[start]

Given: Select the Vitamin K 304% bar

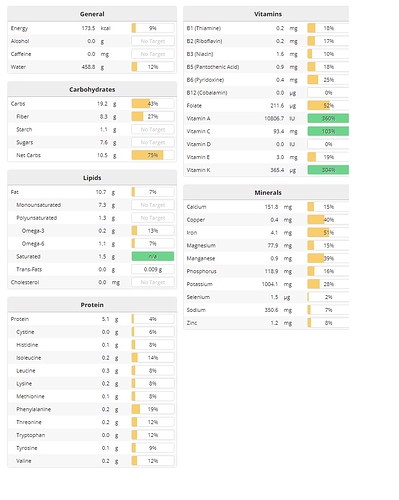Looking at the screenshot, I should point(328,170).
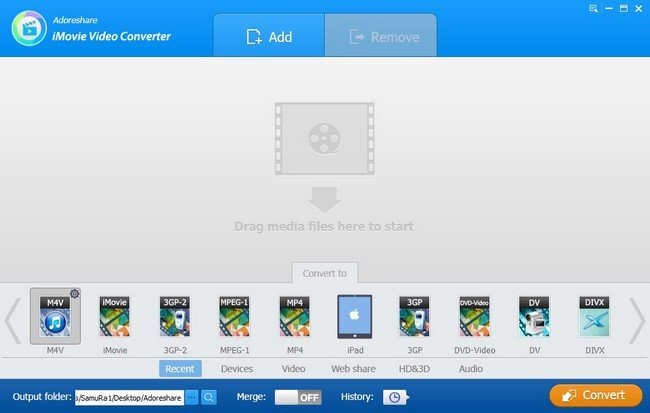Open M4V settings gear icon
The width and height of the screenshot is (650, 413).
click(x=75, y=294)
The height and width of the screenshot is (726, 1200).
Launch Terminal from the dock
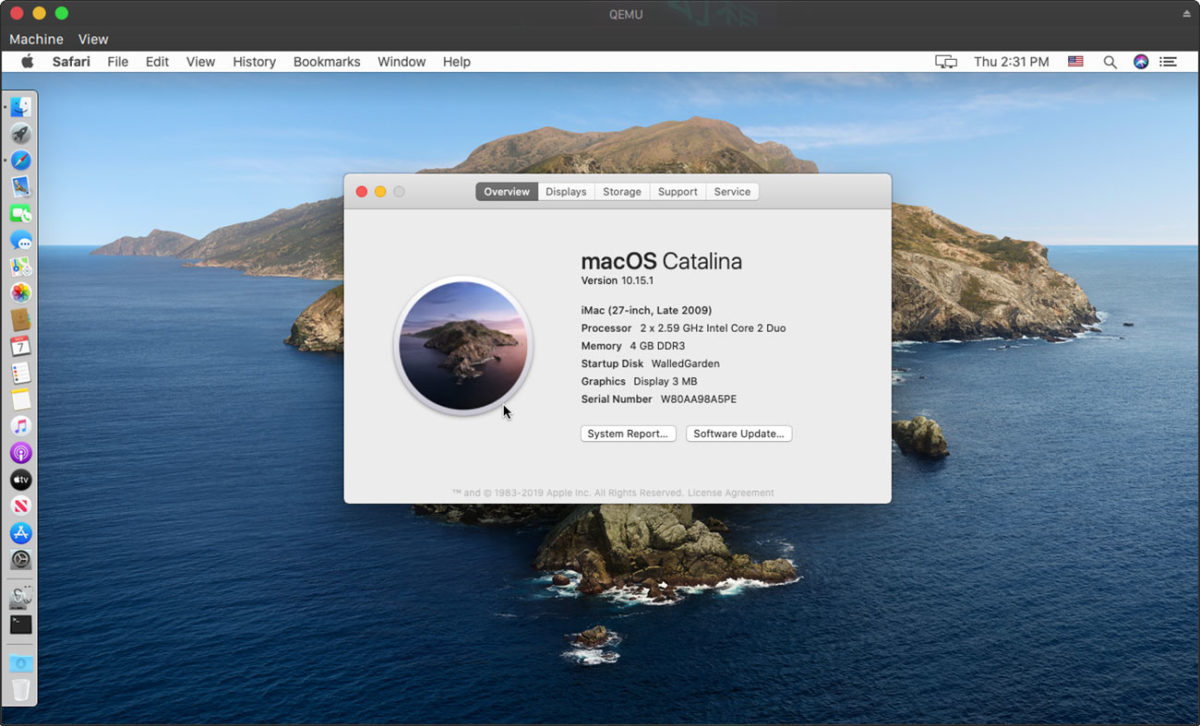[x=21, y=624]
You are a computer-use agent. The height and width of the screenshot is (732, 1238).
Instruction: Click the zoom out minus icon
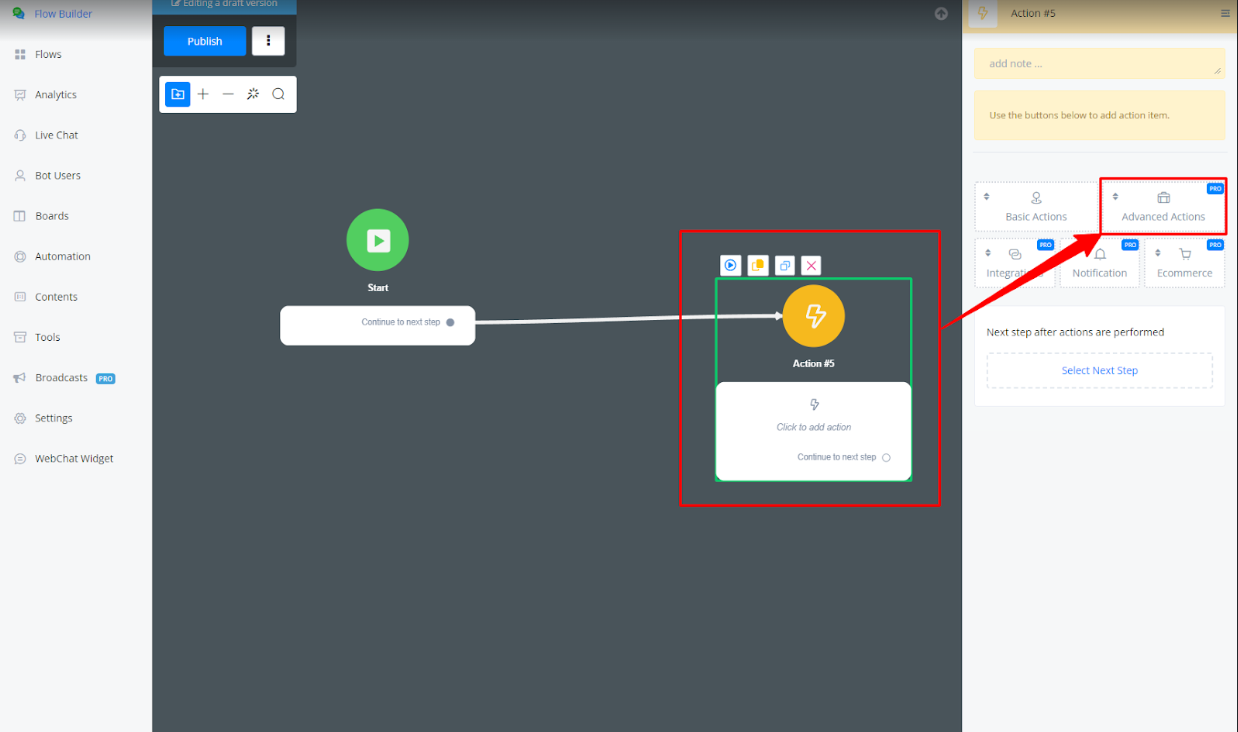tap(228, 94)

[end]

▶ **What you should do**
Output every record above verbatim, omitting the pictures.

▶ **Task result**
Given: Select the Vitamin K 304% bar

Looking at the screenshot, I should point(328,170).
Open M4V settings gear icon
The width and height of the screenshot is (650, 413).
click(x=75, y=294)
The height and width of the screenshot is (726, 1200).
Launch Terminal from the dock
[x=21, y=624]
You are a computer-use agent. The height and width of the screenshot is (732, 1238).
Instruction: Click the zoom out minus icon
tap(228, 94)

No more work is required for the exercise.